El joven prusiano pensaba que aquella visita al sanatorio habría de servir para reposar su mente y dar nuevos bríos al cuerpo. Sin embargo, mil nuevos pensamientos hicieron de su cerebro un torbellino, mientras que su organismo -arrastrado quizás por el efecto mimético que siempre producen esos lugares en los que el dolor campa a sus anchas-, se contagiaba de la enfermedad de la que Davos había hecho su bandera y razón de ser. Hans Castorp siempre creyó que su estancia en aquella ciudad era cuestión de semanas, pero sólo logró salir de allí siete años después de su llegada, justo cuando su país le reclamaba para empuñar las armas contra el vecino.
Los participantes en el Foro Económico Mundial acostumbran a salir disparados tras sus correspondientes intervenciones. Antes de subir a sus aviones privados, lanzan a los micrófonos de la opinión pública sus arengas y consignas, pero casi ninguna idea nueva. Y ello se hace aún más patente en un contexto de desconcierto global como el actual. Utilizan fórmulas manidas, sustentadas en los mismos términos que algún experto en marketing inventó algún día. Lo importante es el medio, no el mensaje; el continente y no el contenido. Lo que destaca es el nombre del que habla, no lo que dice. El espectáculo debe continuar, por encima de todo y de todos. Es por eso por lo que el encuentro de Davos se ha ido pareciendo, cada vez más, a la pantomima del “Speaker’s Corner” en Hyde Park, donde la extravagancia de lo pintoresco eclipsa cualquier atisbo de elocuente sabiduría.

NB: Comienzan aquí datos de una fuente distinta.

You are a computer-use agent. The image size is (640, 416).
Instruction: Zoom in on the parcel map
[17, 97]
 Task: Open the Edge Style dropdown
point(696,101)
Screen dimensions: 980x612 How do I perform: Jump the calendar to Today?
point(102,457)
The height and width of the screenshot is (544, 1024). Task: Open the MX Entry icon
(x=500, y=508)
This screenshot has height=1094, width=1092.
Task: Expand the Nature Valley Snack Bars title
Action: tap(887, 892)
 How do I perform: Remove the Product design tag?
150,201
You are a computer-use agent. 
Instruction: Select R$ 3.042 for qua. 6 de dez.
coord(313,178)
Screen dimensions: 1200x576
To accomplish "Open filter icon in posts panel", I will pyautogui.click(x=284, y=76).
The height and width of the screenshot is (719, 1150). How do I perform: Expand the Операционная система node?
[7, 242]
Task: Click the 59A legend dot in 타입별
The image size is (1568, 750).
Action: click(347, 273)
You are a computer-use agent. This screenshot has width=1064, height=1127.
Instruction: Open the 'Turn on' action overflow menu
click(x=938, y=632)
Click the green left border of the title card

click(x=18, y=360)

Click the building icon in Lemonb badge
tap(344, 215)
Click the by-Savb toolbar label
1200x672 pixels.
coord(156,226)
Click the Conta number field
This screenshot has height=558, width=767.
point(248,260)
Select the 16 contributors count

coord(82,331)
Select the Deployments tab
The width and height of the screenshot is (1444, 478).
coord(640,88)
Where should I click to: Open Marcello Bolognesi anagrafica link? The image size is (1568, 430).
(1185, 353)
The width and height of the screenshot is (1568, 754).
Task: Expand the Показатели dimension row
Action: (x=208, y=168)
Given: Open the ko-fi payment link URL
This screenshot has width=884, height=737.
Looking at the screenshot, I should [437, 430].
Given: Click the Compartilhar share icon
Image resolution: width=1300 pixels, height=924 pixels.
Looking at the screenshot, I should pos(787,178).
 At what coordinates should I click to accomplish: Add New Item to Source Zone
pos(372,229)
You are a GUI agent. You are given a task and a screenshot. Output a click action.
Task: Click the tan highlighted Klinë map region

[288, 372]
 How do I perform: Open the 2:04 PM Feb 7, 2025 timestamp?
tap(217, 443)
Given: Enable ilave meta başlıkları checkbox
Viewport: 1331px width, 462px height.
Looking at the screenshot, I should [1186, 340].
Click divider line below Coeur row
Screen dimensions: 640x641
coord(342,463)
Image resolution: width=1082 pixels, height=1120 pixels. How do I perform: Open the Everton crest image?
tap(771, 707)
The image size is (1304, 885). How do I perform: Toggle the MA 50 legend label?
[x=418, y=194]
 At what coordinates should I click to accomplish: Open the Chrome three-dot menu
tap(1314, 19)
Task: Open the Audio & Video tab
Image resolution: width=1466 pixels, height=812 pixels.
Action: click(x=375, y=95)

Hans Castorp terminó sus días de novela arrastrándose por los campos de espino de una Europa desangrada. Nunca llegó a saber que su vida había sido producto de la imaginación de uno de los más grandes creadores de la Literatura Universal: Thomas Mann. Jamás pudo conocer que aquel lugar en la cumbre, que tanto cambió su fantástica existencia, pasaría a la posteridad con el nombre de “La Montaña Mágica”. Su naturaleza ficticia de ningún modo le permitió vislumbrar que sus pensamientos, enseñanzas y experiencias ejercerían de guía para generaciones de lectores; y que su nombre, vivencias, inquietudes y esperanzas quedarían grabadas para siempre en la mente de millones de personas de tiempos, lugares y orígenes diferentes. Y es que el hechizo de aquella historia, y el genio de su autor, obraron el milagro. Algo que nunca les ocurrirá a los exclusivos inquilinos que, año tras año, pernoctan en Davos sin lograr ser poseídos por la magia de las alturas.